====== MATERIAL SHOWN

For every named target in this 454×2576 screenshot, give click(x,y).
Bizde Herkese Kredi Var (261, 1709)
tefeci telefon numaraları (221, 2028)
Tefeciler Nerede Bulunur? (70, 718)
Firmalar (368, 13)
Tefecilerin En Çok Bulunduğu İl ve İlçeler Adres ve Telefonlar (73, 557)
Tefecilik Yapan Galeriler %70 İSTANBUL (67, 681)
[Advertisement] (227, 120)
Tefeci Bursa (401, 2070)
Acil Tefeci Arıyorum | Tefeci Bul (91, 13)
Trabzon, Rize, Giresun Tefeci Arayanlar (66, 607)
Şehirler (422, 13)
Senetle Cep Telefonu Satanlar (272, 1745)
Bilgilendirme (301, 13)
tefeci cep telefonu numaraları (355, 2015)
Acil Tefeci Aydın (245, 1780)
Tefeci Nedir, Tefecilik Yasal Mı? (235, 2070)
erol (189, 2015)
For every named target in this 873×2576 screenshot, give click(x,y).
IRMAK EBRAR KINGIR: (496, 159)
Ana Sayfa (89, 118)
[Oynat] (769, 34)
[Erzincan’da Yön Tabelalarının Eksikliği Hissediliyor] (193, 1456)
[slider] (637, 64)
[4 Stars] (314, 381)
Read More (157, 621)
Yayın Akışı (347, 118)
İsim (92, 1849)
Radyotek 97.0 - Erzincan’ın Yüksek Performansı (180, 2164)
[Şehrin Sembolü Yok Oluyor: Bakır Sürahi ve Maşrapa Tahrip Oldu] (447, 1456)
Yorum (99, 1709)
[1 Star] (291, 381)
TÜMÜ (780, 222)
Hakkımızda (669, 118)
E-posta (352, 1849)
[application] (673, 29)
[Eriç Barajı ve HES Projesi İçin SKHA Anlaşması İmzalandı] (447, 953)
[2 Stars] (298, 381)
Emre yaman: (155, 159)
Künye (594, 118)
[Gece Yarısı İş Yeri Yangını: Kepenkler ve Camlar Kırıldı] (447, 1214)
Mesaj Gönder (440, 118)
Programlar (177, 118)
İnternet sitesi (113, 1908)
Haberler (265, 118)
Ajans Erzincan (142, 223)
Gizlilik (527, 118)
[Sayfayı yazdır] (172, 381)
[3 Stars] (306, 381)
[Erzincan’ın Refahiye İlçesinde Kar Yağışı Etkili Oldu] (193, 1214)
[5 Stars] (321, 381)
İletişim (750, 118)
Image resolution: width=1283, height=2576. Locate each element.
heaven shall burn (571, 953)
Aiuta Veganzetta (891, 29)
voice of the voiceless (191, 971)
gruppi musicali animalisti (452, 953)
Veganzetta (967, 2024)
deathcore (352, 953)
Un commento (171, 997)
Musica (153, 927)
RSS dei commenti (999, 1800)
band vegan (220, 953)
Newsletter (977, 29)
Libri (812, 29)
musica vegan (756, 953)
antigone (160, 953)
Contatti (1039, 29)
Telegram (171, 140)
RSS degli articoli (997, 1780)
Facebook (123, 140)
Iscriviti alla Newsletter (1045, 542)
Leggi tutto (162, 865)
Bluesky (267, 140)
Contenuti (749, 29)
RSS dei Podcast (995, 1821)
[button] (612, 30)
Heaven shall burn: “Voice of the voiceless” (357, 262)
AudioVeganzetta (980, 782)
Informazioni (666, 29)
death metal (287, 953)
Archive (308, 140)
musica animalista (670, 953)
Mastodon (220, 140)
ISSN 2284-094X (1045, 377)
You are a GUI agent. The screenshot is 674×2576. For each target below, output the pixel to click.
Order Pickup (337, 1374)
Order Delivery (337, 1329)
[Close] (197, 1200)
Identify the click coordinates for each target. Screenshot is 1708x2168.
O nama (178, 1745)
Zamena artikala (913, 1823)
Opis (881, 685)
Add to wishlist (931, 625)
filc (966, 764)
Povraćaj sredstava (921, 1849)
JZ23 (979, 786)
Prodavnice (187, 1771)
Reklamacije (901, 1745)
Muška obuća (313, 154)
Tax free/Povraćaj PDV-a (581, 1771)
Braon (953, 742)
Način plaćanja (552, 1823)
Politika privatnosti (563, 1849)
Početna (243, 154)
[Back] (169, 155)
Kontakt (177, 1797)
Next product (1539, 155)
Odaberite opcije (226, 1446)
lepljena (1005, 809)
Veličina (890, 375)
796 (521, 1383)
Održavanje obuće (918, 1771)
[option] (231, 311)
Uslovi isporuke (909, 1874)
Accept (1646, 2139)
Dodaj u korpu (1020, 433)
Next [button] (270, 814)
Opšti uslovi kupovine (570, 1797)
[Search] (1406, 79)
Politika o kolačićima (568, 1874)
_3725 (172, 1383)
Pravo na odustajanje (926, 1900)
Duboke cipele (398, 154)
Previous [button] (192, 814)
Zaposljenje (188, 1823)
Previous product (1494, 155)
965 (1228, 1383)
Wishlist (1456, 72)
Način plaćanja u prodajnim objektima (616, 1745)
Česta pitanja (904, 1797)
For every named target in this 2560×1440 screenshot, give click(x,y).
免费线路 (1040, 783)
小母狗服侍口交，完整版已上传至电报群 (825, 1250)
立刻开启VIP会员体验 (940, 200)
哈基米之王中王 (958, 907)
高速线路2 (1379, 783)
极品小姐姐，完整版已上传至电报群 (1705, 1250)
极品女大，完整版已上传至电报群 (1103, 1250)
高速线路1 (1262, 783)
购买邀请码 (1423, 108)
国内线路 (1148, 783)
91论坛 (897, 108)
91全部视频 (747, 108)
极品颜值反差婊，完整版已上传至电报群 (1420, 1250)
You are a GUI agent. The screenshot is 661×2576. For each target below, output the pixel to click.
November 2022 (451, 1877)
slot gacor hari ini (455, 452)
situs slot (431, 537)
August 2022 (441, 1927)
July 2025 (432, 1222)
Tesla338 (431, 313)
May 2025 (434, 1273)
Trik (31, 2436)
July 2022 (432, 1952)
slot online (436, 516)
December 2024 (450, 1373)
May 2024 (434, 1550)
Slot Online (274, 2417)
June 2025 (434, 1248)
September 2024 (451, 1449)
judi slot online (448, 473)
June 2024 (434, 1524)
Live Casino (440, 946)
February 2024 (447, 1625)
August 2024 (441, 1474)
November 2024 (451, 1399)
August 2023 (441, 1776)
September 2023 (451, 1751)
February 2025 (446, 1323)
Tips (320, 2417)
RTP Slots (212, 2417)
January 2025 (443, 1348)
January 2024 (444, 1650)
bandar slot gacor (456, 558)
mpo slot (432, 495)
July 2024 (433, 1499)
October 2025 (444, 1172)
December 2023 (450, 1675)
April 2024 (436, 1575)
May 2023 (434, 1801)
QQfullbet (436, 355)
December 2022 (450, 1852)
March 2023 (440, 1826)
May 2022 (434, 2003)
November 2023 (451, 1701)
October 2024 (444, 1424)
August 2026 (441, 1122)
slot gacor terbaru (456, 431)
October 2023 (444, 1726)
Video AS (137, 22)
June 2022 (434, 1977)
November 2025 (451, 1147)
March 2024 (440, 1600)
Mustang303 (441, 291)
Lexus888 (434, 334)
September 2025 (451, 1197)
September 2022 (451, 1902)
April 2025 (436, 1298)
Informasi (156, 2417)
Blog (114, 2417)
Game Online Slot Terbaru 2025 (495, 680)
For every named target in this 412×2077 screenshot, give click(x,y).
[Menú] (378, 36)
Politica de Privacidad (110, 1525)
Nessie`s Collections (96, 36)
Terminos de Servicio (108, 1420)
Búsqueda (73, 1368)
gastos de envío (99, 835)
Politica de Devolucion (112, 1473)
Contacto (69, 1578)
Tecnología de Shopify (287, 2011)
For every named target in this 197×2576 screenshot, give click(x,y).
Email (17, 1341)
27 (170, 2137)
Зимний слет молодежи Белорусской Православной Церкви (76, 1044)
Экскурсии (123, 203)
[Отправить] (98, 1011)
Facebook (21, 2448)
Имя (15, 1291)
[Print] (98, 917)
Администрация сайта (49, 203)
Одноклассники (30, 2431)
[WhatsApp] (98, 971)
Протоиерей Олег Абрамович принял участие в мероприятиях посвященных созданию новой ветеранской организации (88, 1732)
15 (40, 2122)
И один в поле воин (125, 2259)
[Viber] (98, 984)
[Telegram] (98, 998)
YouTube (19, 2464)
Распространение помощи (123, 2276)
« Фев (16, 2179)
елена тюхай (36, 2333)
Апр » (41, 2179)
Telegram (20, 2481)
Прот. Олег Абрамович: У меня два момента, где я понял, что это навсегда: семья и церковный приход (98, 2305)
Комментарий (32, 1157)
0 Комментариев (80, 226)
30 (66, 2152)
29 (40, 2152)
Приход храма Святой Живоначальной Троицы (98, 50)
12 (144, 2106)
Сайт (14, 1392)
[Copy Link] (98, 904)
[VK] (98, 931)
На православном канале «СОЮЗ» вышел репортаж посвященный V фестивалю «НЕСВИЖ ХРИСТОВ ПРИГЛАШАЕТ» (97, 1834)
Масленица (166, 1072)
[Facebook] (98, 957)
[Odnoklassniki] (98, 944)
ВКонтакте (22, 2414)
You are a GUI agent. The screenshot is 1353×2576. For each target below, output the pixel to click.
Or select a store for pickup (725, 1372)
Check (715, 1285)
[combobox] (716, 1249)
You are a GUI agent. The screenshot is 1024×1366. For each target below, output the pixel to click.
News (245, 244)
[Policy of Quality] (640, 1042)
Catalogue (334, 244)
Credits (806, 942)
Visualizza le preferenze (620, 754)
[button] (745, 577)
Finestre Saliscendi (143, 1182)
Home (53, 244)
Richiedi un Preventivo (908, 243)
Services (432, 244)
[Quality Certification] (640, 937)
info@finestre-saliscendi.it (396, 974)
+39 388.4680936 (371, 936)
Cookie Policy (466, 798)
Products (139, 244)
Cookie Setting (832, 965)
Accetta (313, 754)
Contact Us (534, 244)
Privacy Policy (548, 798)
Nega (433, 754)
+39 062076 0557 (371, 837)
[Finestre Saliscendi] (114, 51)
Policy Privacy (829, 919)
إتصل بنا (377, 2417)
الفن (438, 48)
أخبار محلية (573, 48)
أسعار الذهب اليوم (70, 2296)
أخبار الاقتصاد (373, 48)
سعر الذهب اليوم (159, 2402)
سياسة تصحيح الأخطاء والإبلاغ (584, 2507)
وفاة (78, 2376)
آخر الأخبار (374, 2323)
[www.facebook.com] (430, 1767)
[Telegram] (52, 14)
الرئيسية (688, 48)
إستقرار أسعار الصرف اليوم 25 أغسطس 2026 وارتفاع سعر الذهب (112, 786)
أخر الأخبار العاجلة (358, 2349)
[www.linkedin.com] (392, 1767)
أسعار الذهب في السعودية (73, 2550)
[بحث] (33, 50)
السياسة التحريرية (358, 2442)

============

## TASK OBJECTIVE
Would you copy out exactly the lines above that start at the one containing "September 2025 (451, 1197)" and end at the one containing "Collections (96, 36)", inclusive?

## RESPONSE TO THE TASK
September 2025 (451, 1197)
September 2022 (451, 1902)
April 2025 (436, 1298)
Informasi (156, 2417)
Blog (114, 2417)
Game Online Slot Terbaru 2025 (495, 680)
For every named target in this 412×2077 screenshot, give click(x,y).
[Menú] (378, 36)
Politica de Privacidad (110, 1525)
Nessie`s Collections (96, 36)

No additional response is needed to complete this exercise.